Today’s silver lining was my cupboard.
Now this cupboard is something I’ve been trying to clear /sort /rearrange for months now. But the problem is, each time I get to it, I just end up settling down with one of the boxes of memories – the cupboard is full of them.
Resolving not to do that today, I started with an easier to tackle shelf. One shelf is full of books. Ha! Bad idea because books are just as addictive. Yet, I quickly emptied the shelf, then rearranged it back more compactly than before. Then I got to the next one, knowing fully well that I might or might not get past it.
I picked up a bulky folder with papers, letters, greeting cards and what nots. More what nots than anything else. Among these, I found a lot of unused postal stationery. I couldn’t stop grinning at the post card – see the image on top? Yes.That’s the one. I remembered those days when our sole means of communication was this post card – with a few lines for the whole world to see – which may or may not matter. But imagine the post man getting first dibs at it – and then the nosy neighbors. That’s exactly what happened.
And? Imagine the rest of the family getting to read it before the intended recipient….and the interrogation and inquisition that followed – all because the sender just didn’t think of using an inland cover – that dingy blue blotty sheet of paper that folded and could be sealed to be sent off.
Of course, very clever family members were familiar with the art of steaming it open and fixing it right back, as good as new.
The postcards were often dreaded missiles. Relatives we did not really want to host would send them ahead of their arrival. We would wickedly think of denying receiving the card – which was quite stupid, since they would land up anyway, and all we got out of it was an unnecessary argument. No telephones at home those days, you see!
Sometimes, the card would arrive after the unwelcome guests had left, as if to rub it in and say, “ha, ha! Gotcha!”
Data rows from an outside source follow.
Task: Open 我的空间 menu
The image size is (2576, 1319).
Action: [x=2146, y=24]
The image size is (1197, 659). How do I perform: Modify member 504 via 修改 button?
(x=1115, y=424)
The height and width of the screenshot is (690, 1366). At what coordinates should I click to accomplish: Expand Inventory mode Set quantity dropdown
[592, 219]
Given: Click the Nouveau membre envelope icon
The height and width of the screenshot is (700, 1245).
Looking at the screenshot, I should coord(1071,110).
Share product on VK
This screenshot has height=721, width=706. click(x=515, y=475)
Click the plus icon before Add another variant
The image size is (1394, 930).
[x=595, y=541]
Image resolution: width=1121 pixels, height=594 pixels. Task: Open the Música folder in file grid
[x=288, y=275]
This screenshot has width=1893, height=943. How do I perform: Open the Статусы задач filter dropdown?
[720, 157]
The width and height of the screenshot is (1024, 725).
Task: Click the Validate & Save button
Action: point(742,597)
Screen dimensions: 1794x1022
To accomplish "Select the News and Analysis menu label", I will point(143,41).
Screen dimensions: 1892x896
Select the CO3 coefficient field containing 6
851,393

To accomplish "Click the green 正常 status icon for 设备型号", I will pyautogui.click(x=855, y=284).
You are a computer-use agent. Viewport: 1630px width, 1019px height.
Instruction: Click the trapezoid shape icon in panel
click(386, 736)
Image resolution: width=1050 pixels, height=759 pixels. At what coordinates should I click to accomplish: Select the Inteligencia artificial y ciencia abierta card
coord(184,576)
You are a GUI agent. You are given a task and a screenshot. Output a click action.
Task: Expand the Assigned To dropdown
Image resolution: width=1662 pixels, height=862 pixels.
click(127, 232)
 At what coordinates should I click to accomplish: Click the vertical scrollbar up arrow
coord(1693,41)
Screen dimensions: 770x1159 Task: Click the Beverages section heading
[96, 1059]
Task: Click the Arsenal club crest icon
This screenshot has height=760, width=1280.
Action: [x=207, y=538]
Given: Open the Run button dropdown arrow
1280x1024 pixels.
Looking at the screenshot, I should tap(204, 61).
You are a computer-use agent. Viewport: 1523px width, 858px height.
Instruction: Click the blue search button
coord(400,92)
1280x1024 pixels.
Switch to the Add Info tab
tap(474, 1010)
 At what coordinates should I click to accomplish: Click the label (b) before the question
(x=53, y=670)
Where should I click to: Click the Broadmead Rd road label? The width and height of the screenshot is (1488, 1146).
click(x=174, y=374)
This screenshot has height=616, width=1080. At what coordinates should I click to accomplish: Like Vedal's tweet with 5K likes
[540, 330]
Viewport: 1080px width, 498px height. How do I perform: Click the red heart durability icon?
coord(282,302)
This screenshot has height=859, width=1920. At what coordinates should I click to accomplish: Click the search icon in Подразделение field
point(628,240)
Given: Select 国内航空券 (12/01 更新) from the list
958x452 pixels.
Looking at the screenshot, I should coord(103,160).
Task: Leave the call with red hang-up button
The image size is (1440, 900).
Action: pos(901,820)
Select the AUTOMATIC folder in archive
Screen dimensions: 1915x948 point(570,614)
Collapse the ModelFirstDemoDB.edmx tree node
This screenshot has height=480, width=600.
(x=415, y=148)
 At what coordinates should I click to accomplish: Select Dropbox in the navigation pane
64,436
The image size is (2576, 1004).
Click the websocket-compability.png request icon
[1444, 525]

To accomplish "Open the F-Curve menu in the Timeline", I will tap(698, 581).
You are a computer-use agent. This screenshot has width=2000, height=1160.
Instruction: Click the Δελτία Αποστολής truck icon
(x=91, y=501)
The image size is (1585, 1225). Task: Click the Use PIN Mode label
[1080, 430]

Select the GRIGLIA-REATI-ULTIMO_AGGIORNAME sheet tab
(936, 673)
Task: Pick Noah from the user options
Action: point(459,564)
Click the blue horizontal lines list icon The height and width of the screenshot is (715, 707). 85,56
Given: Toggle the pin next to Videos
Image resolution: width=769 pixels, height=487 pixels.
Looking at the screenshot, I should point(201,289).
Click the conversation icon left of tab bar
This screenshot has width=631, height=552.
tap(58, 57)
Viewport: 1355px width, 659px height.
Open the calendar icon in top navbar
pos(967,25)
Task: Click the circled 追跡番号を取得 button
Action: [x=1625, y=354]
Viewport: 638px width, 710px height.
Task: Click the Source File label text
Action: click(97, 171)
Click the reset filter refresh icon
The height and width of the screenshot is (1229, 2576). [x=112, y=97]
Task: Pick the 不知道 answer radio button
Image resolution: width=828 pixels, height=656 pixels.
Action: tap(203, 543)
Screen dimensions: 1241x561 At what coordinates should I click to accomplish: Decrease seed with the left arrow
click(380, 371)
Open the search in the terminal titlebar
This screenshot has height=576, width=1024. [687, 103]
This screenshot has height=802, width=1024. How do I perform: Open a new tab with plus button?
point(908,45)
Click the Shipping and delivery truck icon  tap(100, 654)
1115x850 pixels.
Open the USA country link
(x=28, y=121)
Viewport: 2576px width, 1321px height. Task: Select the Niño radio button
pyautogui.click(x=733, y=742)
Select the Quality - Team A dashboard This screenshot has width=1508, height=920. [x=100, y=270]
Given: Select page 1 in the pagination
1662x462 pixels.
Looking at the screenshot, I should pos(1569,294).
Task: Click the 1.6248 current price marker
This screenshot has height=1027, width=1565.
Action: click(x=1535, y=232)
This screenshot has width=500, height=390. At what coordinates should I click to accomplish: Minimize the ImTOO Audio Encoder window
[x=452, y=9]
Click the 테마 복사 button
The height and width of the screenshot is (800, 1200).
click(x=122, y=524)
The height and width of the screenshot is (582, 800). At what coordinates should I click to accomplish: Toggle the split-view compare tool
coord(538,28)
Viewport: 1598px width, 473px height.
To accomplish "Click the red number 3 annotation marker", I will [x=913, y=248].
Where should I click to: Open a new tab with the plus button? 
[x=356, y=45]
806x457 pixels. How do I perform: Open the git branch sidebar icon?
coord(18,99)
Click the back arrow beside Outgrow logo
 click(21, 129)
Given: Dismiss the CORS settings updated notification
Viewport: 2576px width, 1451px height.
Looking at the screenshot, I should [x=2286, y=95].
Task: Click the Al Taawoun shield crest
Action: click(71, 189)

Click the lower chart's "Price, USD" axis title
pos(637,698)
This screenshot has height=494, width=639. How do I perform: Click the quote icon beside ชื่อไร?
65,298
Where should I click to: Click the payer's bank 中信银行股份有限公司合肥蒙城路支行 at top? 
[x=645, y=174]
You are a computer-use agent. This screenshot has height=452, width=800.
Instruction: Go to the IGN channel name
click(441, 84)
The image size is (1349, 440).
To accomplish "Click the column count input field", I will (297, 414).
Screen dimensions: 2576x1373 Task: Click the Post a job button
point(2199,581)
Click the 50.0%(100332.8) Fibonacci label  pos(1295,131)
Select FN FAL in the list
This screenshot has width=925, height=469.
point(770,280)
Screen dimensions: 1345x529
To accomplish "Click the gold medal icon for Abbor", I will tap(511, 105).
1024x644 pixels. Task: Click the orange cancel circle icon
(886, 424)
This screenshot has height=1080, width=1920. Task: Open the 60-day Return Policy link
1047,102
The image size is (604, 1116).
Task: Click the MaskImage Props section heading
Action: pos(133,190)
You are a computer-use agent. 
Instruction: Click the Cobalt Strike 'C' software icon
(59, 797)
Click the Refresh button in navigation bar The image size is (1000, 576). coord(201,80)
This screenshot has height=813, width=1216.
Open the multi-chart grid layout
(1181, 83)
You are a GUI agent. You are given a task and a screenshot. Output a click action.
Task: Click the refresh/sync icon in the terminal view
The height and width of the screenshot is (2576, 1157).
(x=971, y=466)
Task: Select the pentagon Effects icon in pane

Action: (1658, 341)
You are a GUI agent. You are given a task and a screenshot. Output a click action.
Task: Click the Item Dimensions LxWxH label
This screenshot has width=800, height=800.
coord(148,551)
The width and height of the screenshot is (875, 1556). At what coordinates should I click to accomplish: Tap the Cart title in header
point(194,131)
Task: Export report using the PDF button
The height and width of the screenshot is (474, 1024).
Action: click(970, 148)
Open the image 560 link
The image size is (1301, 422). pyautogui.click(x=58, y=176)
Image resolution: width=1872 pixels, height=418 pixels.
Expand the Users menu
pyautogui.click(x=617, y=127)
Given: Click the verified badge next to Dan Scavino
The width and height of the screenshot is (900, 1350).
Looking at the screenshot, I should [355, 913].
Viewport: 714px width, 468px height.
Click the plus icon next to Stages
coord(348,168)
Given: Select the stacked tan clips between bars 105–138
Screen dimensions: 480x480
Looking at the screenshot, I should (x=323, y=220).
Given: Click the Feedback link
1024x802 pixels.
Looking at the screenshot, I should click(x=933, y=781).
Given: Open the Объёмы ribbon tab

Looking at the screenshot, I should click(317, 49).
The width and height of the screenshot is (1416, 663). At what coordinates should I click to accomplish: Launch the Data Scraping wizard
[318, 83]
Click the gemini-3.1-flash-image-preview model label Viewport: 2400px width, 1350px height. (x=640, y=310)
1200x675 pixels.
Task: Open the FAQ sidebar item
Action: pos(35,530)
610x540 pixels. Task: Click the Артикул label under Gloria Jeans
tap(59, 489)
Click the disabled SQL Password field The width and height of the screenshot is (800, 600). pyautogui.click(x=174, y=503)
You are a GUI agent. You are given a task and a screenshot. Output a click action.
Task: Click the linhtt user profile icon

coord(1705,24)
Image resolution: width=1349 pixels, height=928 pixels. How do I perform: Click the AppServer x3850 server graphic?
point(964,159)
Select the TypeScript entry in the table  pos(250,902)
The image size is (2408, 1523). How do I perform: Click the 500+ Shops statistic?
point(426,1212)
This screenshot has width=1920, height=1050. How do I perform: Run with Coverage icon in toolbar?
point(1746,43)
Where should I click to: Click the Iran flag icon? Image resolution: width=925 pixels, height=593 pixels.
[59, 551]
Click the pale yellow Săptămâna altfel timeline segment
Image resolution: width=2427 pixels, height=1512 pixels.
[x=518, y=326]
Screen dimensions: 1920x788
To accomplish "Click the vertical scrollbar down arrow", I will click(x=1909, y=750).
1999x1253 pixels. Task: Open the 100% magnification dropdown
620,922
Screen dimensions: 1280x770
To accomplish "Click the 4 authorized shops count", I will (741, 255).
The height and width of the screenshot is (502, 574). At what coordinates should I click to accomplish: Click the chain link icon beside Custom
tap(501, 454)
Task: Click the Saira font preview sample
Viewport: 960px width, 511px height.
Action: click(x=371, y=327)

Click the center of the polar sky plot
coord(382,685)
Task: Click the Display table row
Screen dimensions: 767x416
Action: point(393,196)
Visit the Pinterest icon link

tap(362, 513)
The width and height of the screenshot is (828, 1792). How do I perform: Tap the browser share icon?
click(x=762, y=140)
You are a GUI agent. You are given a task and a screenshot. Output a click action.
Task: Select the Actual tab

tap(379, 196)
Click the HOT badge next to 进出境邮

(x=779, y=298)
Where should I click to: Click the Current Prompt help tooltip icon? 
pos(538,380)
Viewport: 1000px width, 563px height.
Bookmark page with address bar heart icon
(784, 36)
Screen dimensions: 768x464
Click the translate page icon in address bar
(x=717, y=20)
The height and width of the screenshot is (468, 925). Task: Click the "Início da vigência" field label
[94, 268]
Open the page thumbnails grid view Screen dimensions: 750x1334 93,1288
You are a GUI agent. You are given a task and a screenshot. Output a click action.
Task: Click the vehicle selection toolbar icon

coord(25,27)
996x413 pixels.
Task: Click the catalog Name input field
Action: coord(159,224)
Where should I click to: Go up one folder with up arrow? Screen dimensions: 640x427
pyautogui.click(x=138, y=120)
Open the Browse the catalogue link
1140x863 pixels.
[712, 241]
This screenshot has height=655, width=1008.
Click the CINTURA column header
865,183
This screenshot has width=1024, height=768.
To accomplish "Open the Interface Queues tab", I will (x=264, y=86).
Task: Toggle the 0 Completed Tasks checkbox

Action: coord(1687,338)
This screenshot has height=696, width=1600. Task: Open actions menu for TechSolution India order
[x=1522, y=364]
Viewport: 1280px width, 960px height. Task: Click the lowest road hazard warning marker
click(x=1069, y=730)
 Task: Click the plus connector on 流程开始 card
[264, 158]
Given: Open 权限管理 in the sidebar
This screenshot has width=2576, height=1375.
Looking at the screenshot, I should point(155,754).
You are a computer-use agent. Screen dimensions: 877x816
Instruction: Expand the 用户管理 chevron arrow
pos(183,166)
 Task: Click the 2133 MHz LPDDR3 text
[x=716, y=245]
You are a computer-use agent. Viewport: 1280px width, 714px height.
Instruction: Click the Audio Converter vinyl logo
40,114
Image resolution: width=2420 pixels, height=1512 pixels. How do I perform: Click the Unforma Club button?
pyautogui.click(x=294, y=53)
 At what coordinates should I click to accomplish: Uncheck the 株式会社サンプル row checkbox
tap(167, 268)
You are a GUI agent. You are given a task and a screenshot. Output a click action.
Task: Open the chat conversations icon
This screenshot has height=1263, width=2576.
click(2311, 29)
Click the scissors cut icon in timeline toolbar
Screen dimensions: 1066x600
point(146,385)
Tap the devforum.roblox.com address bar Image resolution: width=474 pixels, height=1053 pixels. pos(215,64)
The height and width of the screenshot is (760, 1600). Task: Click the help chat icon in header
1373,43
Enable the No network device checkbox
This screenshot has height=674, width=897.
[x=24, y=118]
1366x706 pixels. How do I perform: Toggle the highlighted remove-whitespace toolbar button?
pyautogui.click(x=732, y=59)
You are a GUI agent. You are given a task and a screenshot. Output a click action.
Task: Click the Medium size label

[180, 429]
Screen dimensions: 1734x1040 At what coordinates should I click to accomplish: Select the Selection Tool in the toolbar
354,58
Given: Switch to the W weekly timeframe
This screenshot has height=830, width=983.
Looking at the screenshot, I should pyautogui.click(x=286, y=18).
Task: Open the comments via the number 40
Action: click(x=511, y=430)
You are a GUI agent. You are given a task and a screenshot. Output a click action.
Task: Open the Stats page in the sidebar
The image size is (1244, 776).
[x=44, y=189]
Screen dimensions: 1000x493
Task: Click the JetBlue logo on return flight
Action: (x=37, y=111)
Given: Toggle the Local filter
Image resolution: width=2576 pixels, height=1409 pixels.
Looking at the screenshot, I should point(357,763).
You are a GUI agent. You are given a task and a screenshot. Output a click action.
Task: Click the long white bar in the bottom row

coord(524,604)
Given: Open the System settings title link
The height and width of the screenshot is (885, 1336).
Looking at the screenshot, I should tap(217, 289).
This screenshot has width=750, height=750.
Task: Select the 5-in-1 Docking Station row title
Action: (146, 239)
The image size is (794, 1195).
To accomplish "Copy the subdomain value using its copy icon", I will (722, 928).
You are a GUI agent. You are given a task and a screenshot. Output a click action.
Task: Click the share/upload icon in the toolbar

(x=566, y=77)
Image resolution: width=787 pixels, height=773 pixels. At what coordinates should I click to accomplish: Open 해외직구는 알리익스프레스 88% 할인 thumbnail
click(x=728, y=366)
These cards were usually used for announcements, invitations and quick messages. There were those who used every mm of it to squeeze in all they wanted to say and often spilled into the address area. If it was a wedding or celebration, we gave the corners that yellow hue from wet turmeric, just to show it was good news.
In spite of all this, we waited eagerly for the postman who sailed around on his bicycle with the bundle of assorted letters in his hand. A registered letter would usually mean an important document. An envelope would be met with much curiosity. A telegram was simply assumed to bear bad news. A money order? Yay!, of course!
Great memories, though.
Those were the days eh? I am glad I lived then…..and I am glad I am here now, in the digital age, when communication is instant with WhatsApp, email and text messages. Of course, I still rely on India Post to deliver my parcels and letters!